Elenco degli artisti presenti per la mostra I have a dream, suddivisa in undici sezioni. Per “Il pop e l’icona etica”: Francesca Leone, Francesca Romana di Nunzio, Alessandro Sansoni, Fabio Ferrone Viola, Aidan. Per “Il pop e il sociale”: Paolo Baratella, Ernesto Tatafiore, Marcello Reboani, Michael Gambino, Marco Veronese. Per “Fiori e germinazioni”: Davide Benati, Giovanni Lombardini, Alessandro Twombly, Antonio Ciarallo, Claudio Palmieri”. Per “ I visionari”: Bruno Ceccobelli, Omar Galliani, Walter di Giusto, Jacopo Cascella. Per “Il gioco come libertà”: Lucio del Pezzo, Enzo Guaricci, Wal, Dario Brevi, Pablo Echaurren, Angelo Cortese. Per “La parola come libertà”: Marco Nereo Rotelli, Vittorio Messina, Giuliano Menegon, Umberto Mariani, Gola & Teso, Blue and Joy. Per “La sospensione del tempo e del giudizio”: Betty Bee, Pietro Iori, Arash Radpour, Reale F. Frangi. Per “Il viaggio come libertà”: Gabriella Benedini, Ferdinando Brachetti Peretti, Maurizio Gabbana, Stefano Esposito. Per “La pluralità della visione”: Chiara Dynys, Gian Marco Montesano, Cristiano Pintaldi, Patrizia Molinari. Per “La fotografia come possibilità di relazione”: Alessandro Pianca, Angelo Cricchi, Matteo Basilè, Franco Fontana. Per “La tradizione come educazione e monito”: Shinya Sakuray, Florencia Martinez, Matteo Peretti, Giorgio Tentolini.

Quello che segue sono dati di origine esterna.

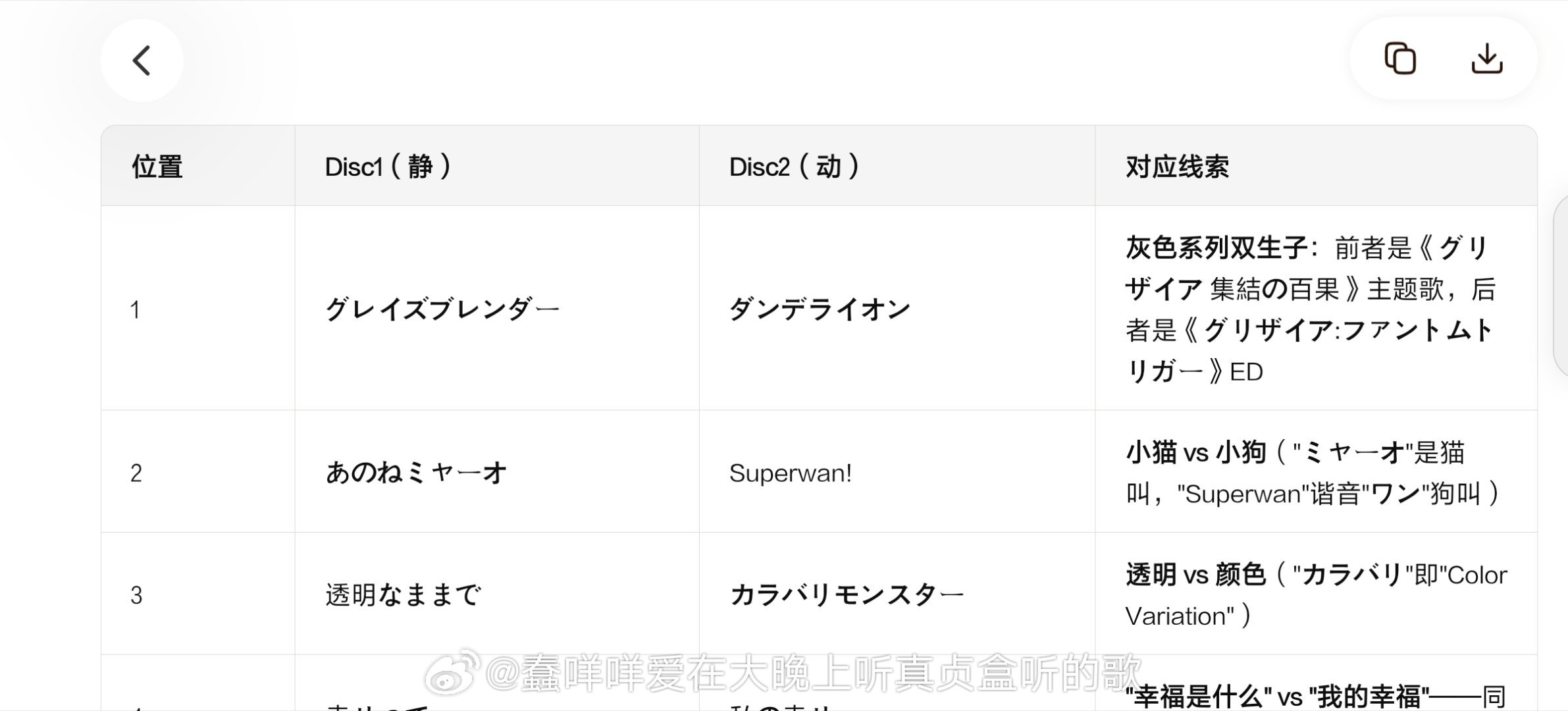Click the Weibo watermark username text

[x=814, y=673]
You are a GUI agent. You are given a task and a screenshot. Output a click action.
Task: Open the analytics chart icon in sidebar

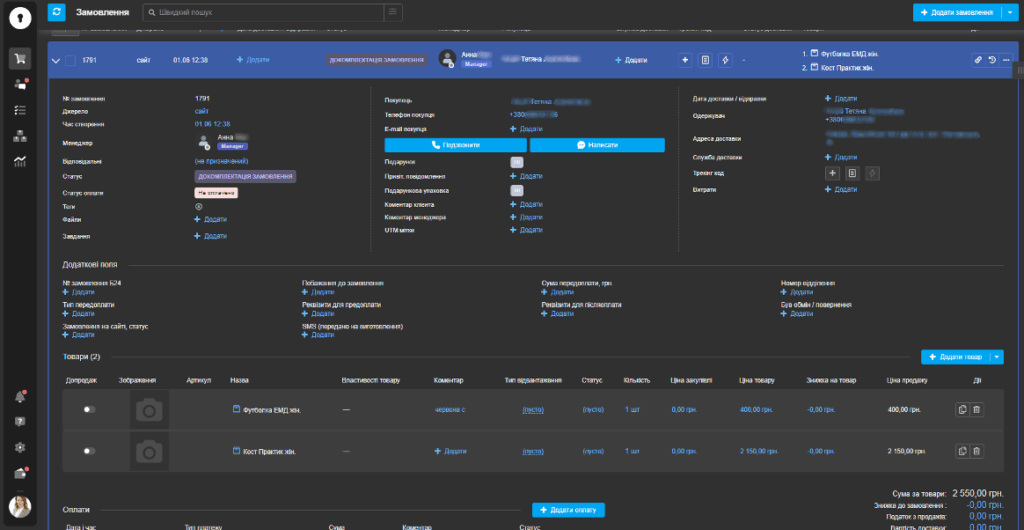pos(19,161)
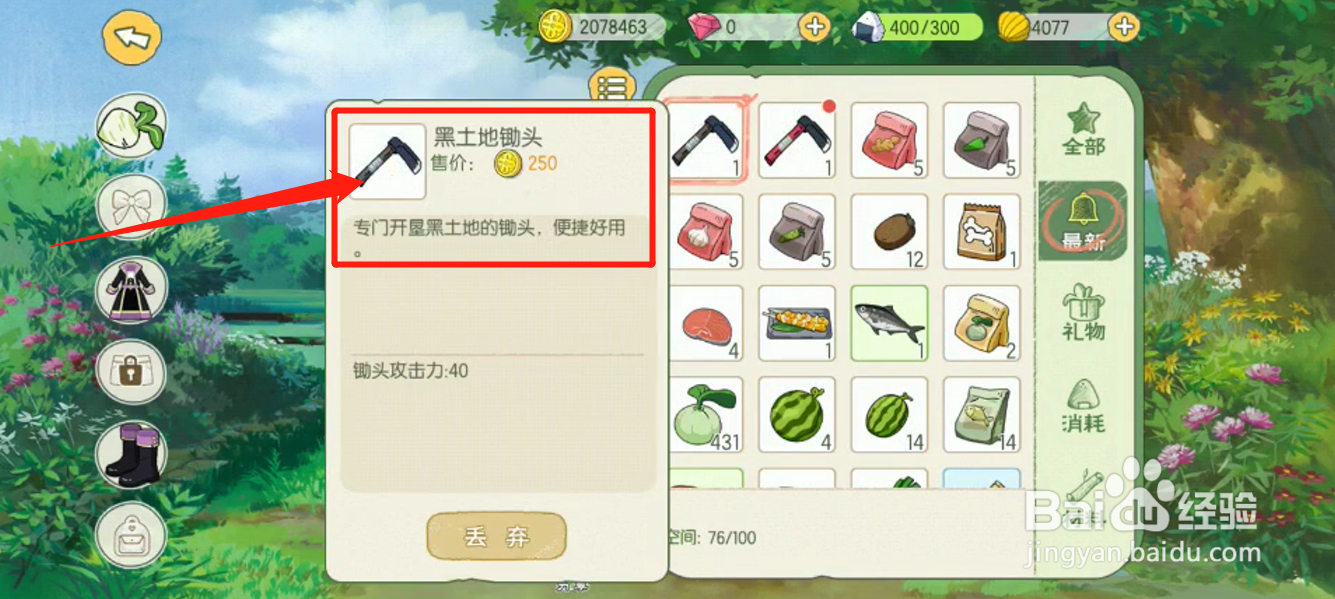Open the bow accessory slot

point(131,207)
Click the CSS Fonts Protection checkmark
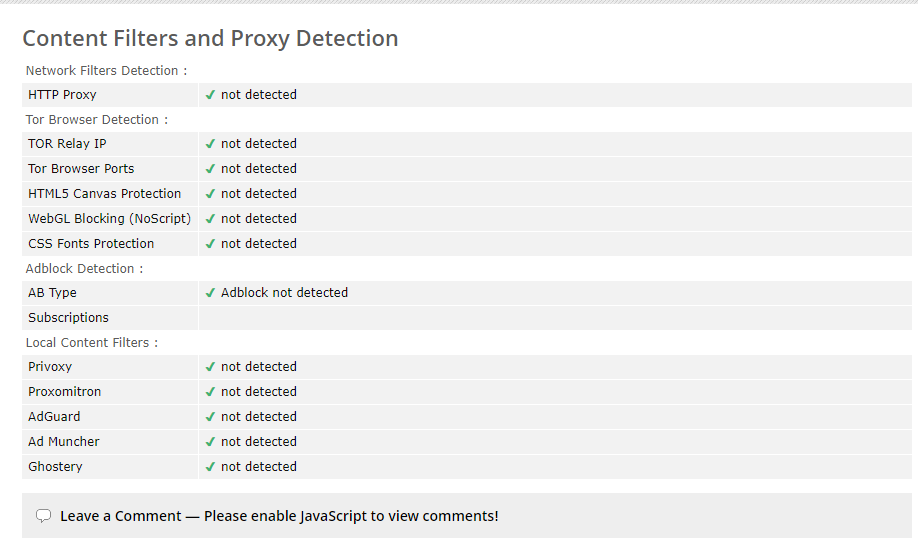 point(210,244)
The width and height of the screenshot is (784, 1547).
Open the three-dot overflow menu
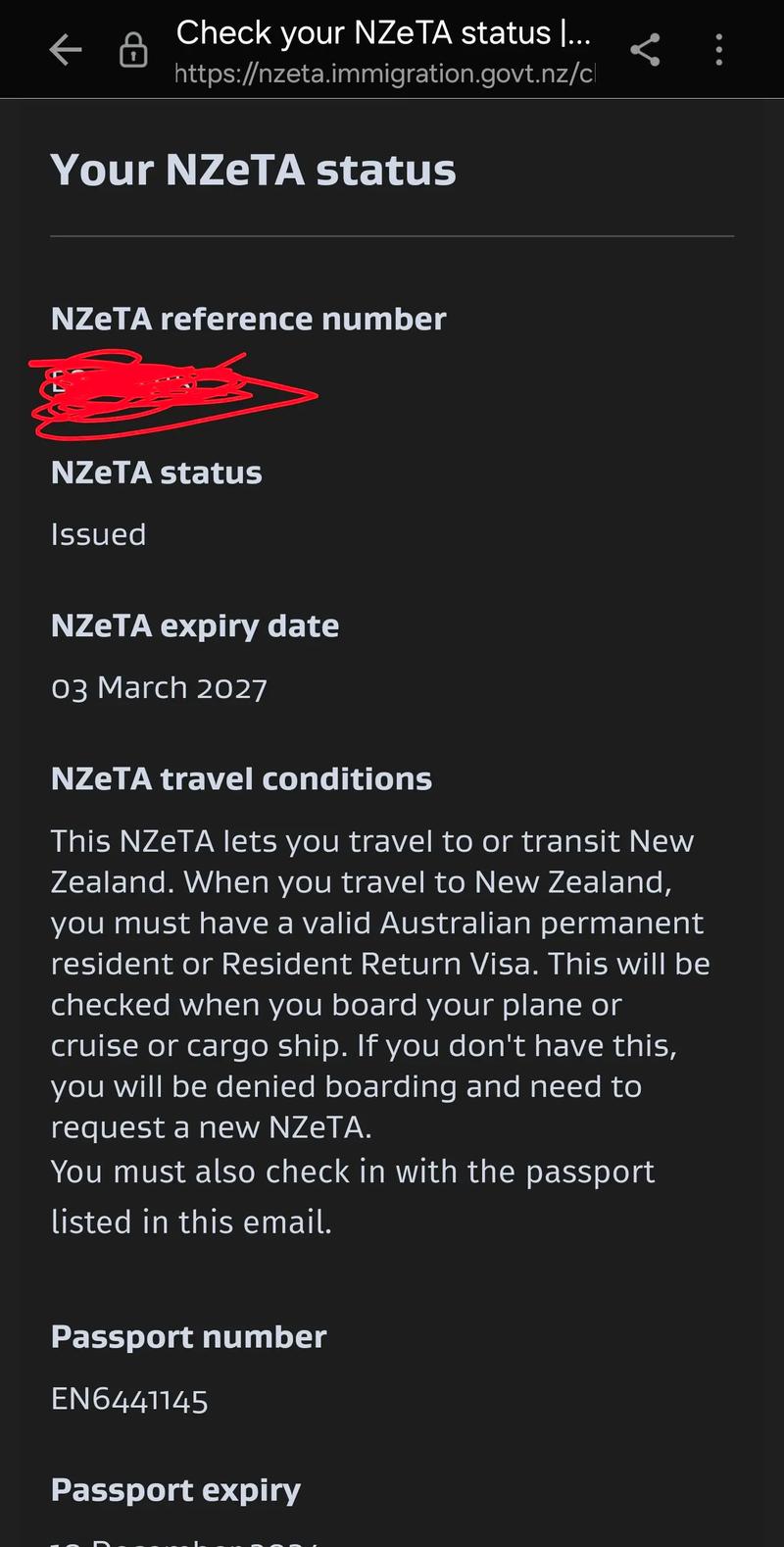coord(719,49)
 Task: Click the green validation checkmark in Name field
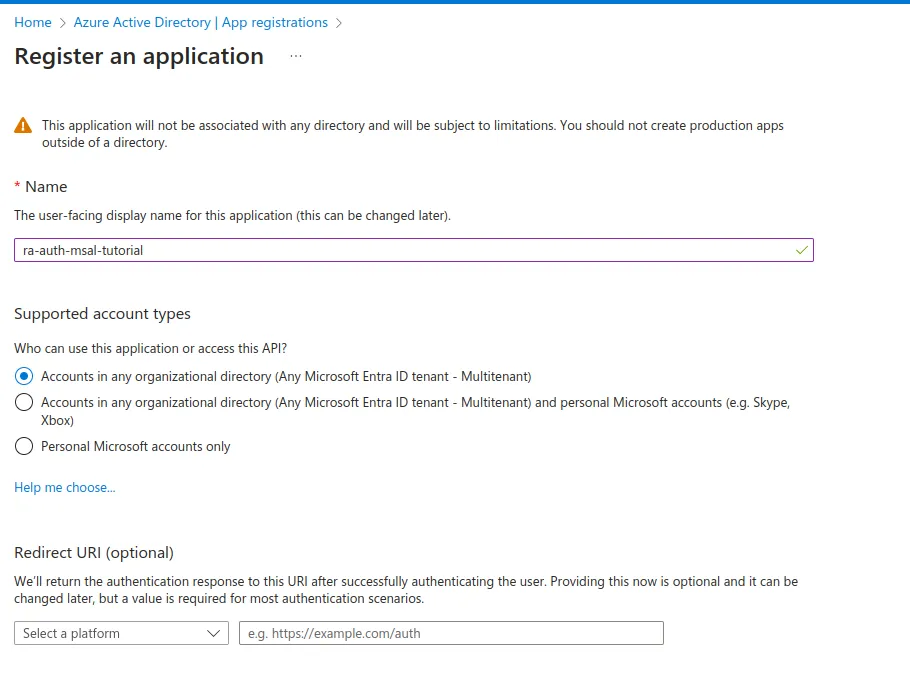(x=801, y=250)
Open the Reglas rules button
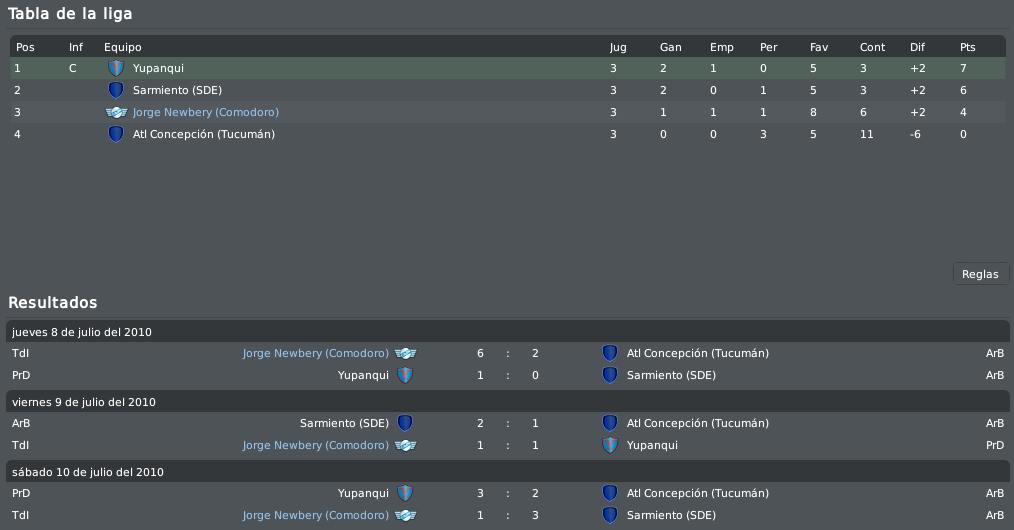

Venerdì l'asta e la serata di gala

All'asta di venerdì 10 ottobre seguirà una serata di gala su invito nelle sale di Palazzo Reale, dove alle eccellenze dell'arte si uniranno quelle dell'alta cucina italiana, con la partecipazione di chef stellati- Andrea Aprea del VUN Park Hyatt di Milano, Andrea Berton del Ristorante Berton di Milano, Alfio Ghezzi della Locanda Margon di Trento, Luca Veritti del Met Metropole di Venezia, Fabio Pisani e Alessandro Negrini del Luogo di Aimo e Nadia di Milano - che presenteranno creazioni di alta cucina abbinate a vini pregiati del Comitato Grandi Cru d'Italia.

C'è un catalogo pubblicato da Mondadori

Per la mostra I have a dream è stato editato un catalogo, pubblicato da Arnoldo Mondadori Editore, con testi inediti del presidente Robert F. Kennedy Center for Justice and Human Rights Kerry Kennedy, del direttore esecutivo Federico Moro (Robert F. Kennedy Center for Justice and Human Rights Europe) e delle curatrici Raffaella A. Caruso e Melissa Proietti. Il catalogo sarà in vendita presso il bookshop di Palazzo Reale.